* _THE PROBLEM_
Put the rows below, from the line containing "Find the location" through the end, into a JSON list of strings with one string per line, skipping blank lines. Leave the pictures out.

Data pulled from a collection
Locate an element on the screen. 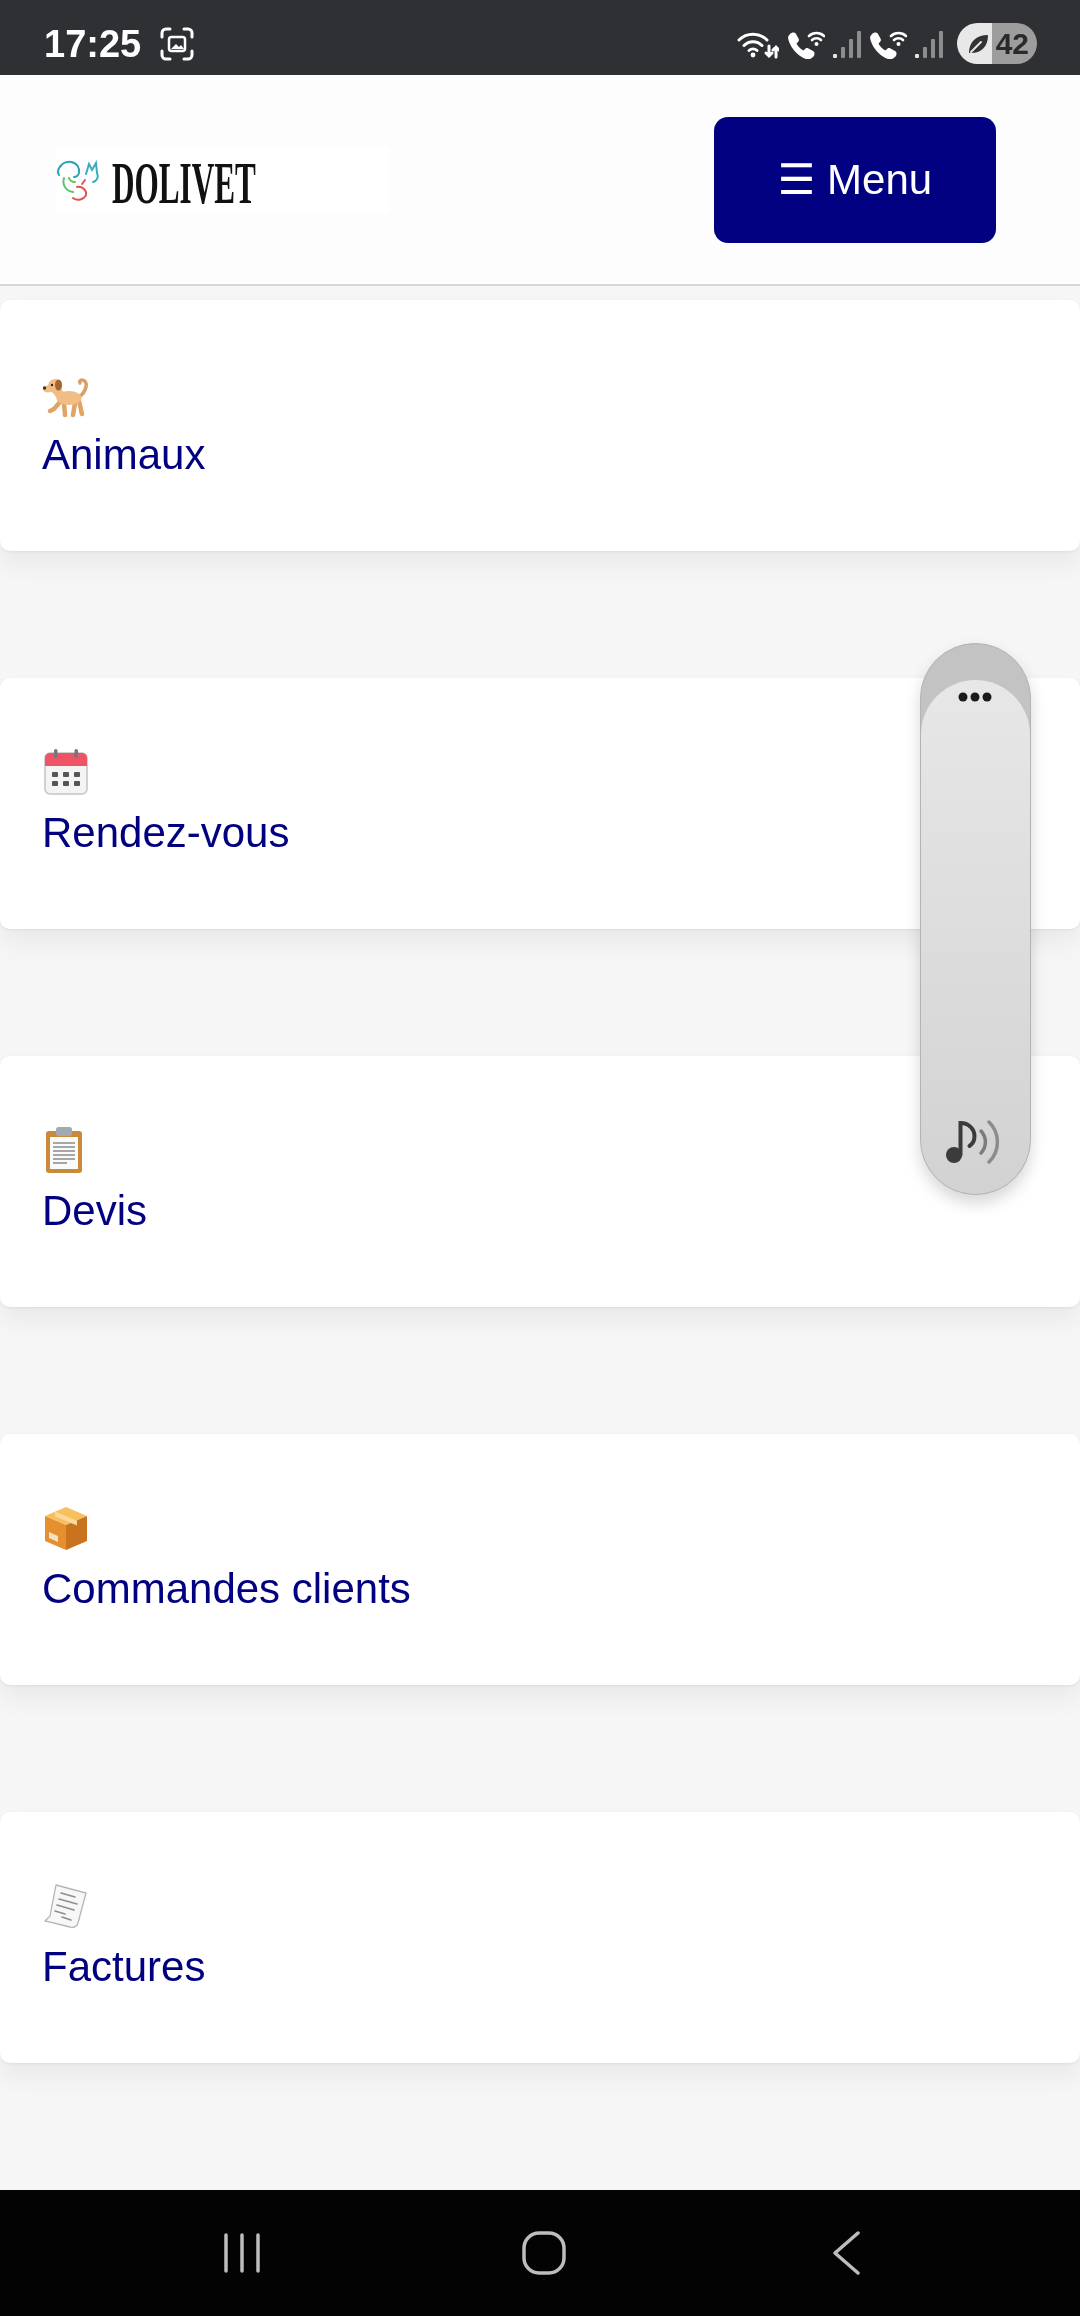 This screenshot has height=2316, width=1080. menu-card: Rendez-vous is located at coordinates (540, 804).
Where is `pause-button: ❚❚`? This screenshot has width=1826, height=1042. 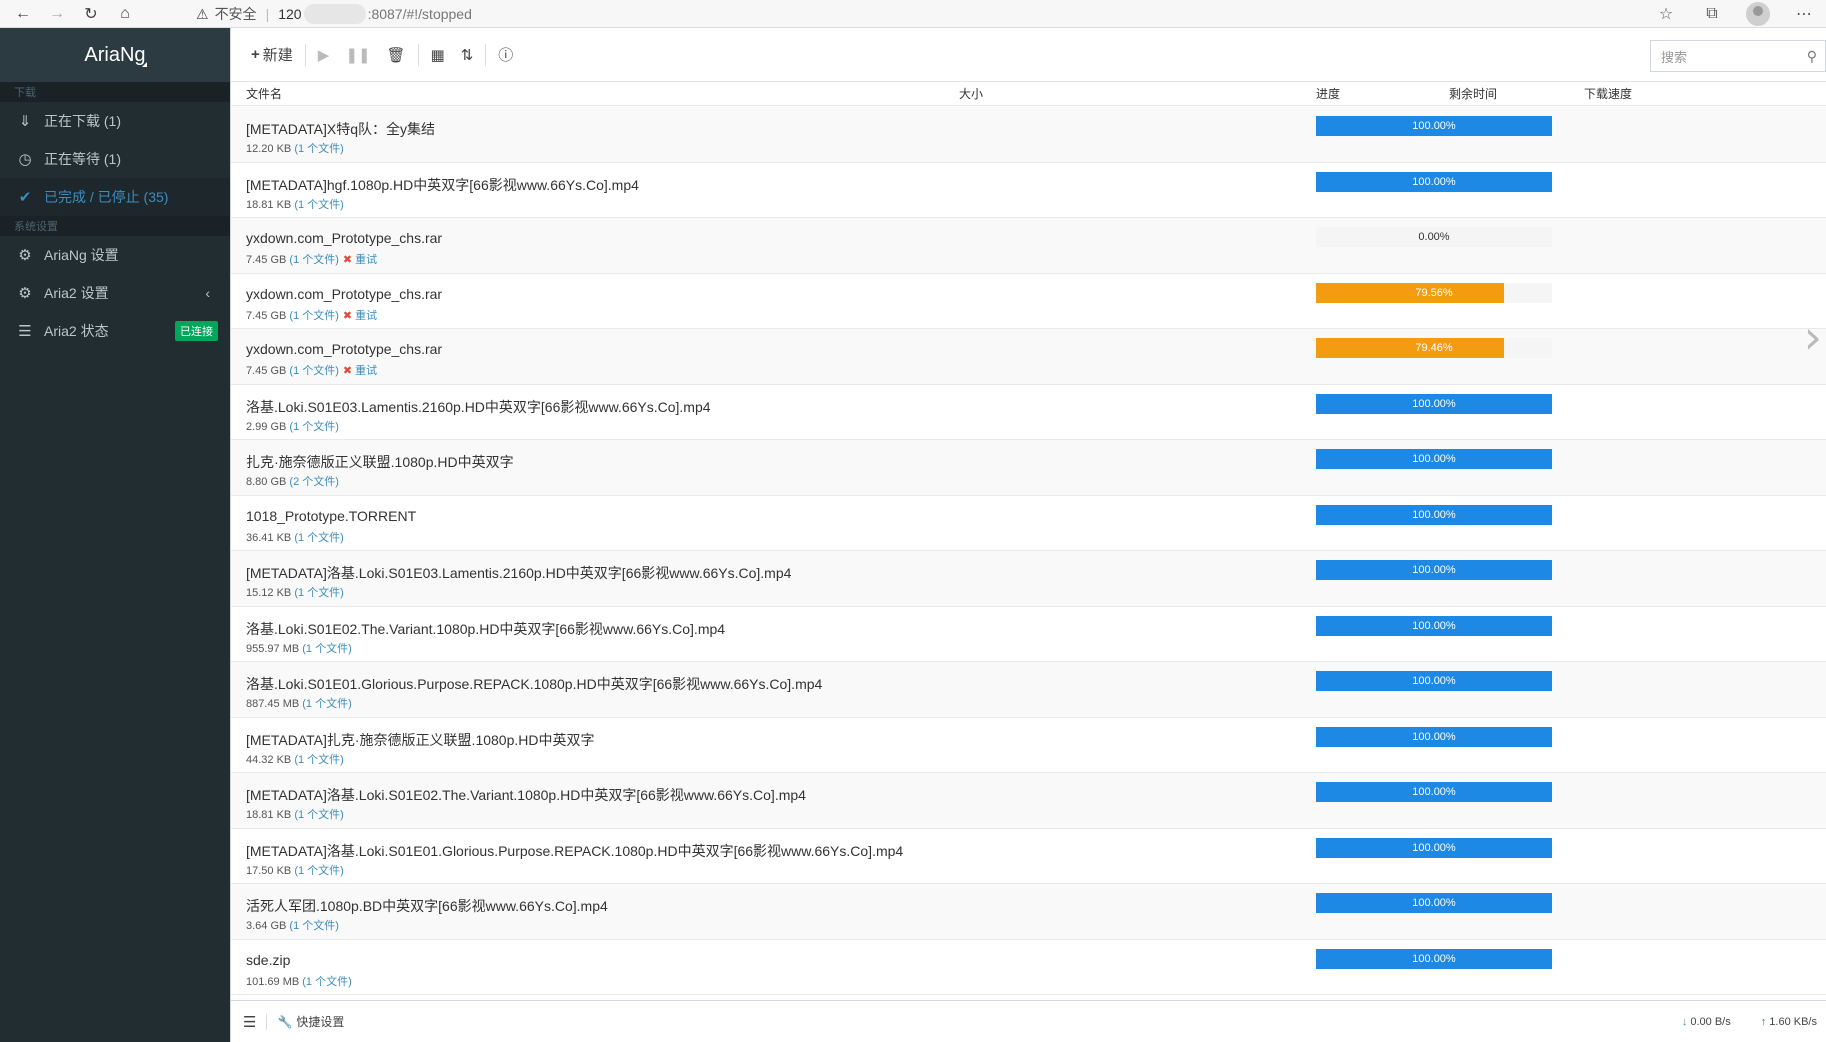 pause-button: ❚❚ is located at coordinates (358, 55).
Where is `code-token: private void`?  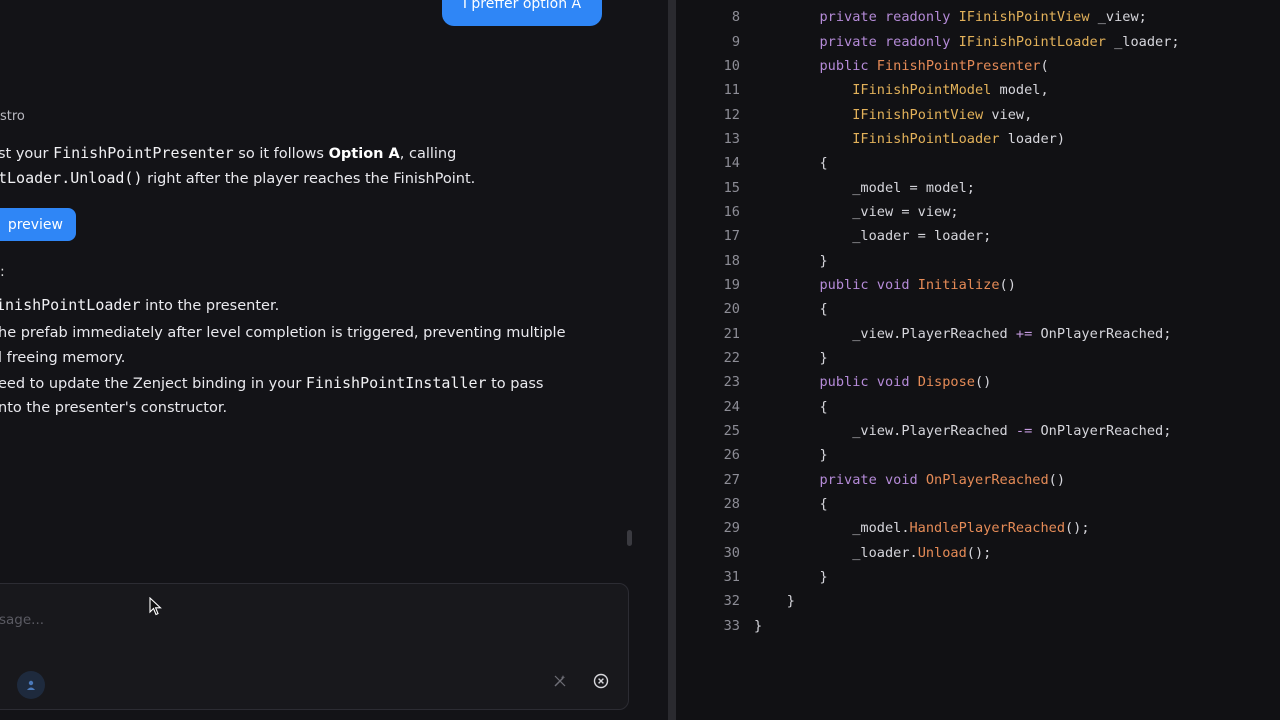
code-token: private void is located at coordinates (840, 480).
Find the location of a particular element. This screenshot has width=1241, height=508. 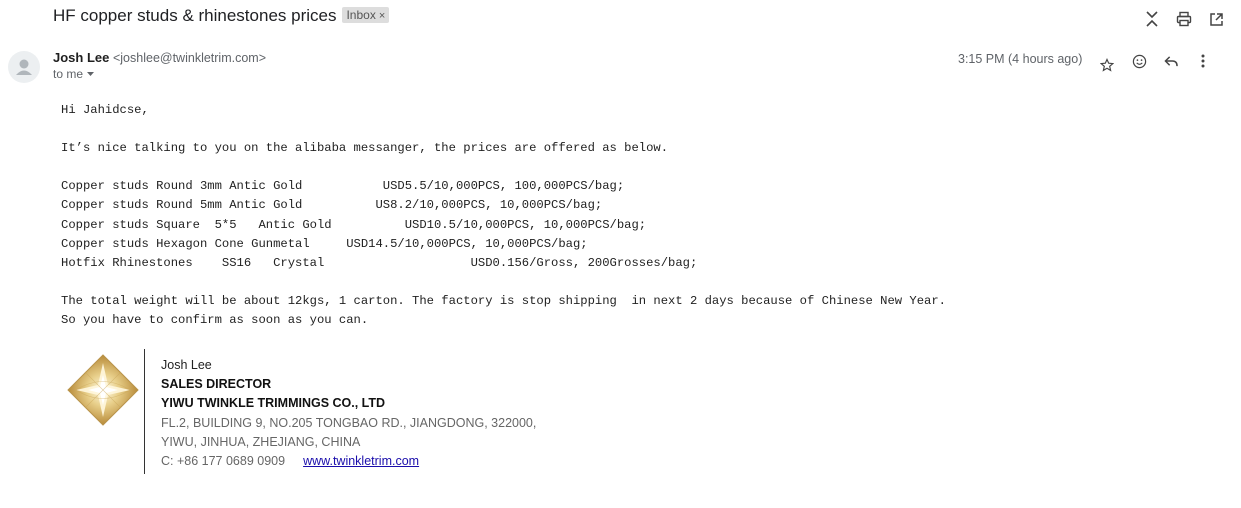

subject-text: HF copper studs & rhinestones prices is located at coordinates (195, 16).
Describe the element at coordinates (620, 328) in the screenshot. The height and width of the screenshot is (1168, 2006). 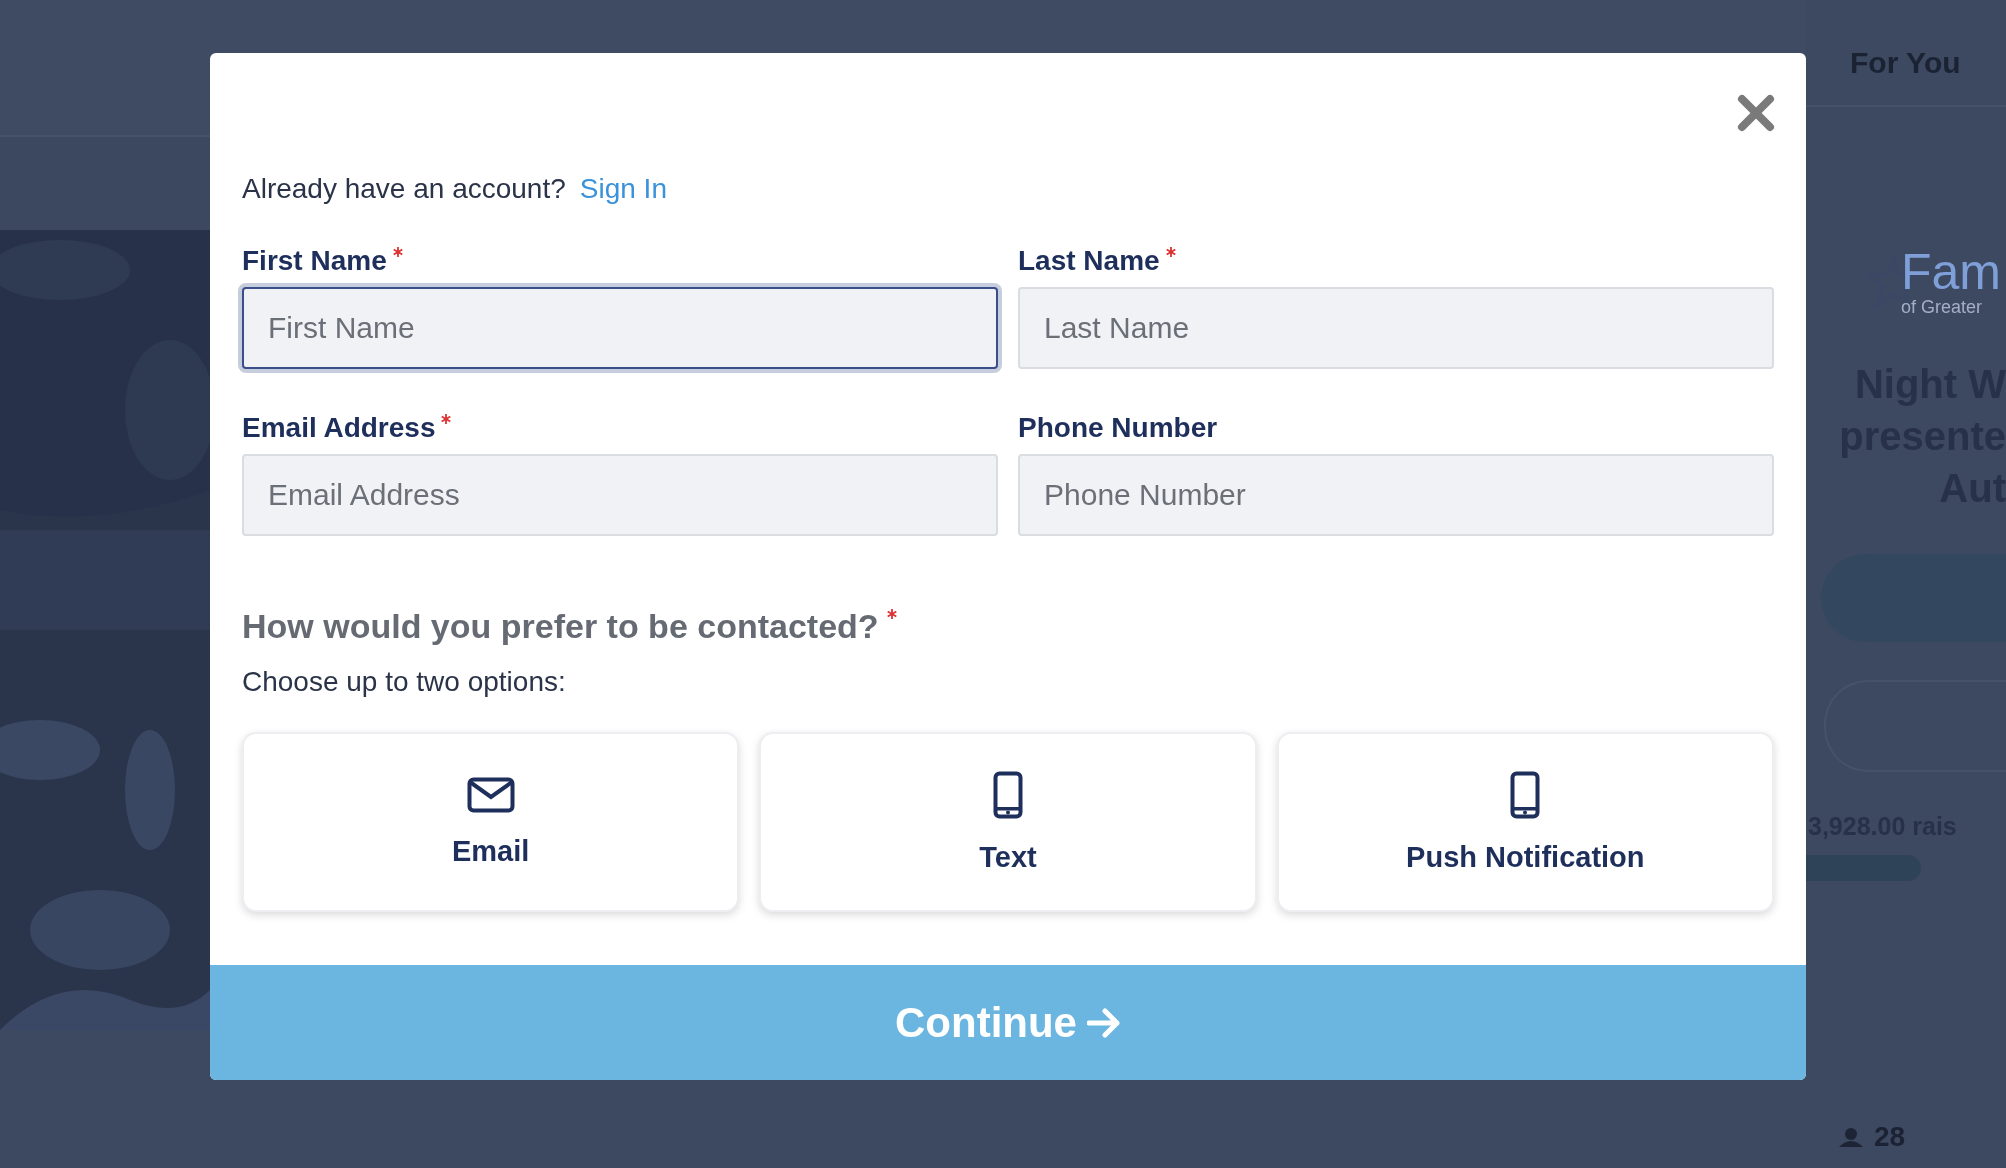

* _SOLUTION TO THE EXERCISE_
[
  "Find the location of a particular element. This screenshot has width=1241, height=508. ",
  "subject-text: HF copper studs & rhinestones prices is located at coordinates (195, 16).",
  "Describe the element at coordinates (620, 328) in the screenshot. The height and width of the screenshot is (1168, 2006). "
]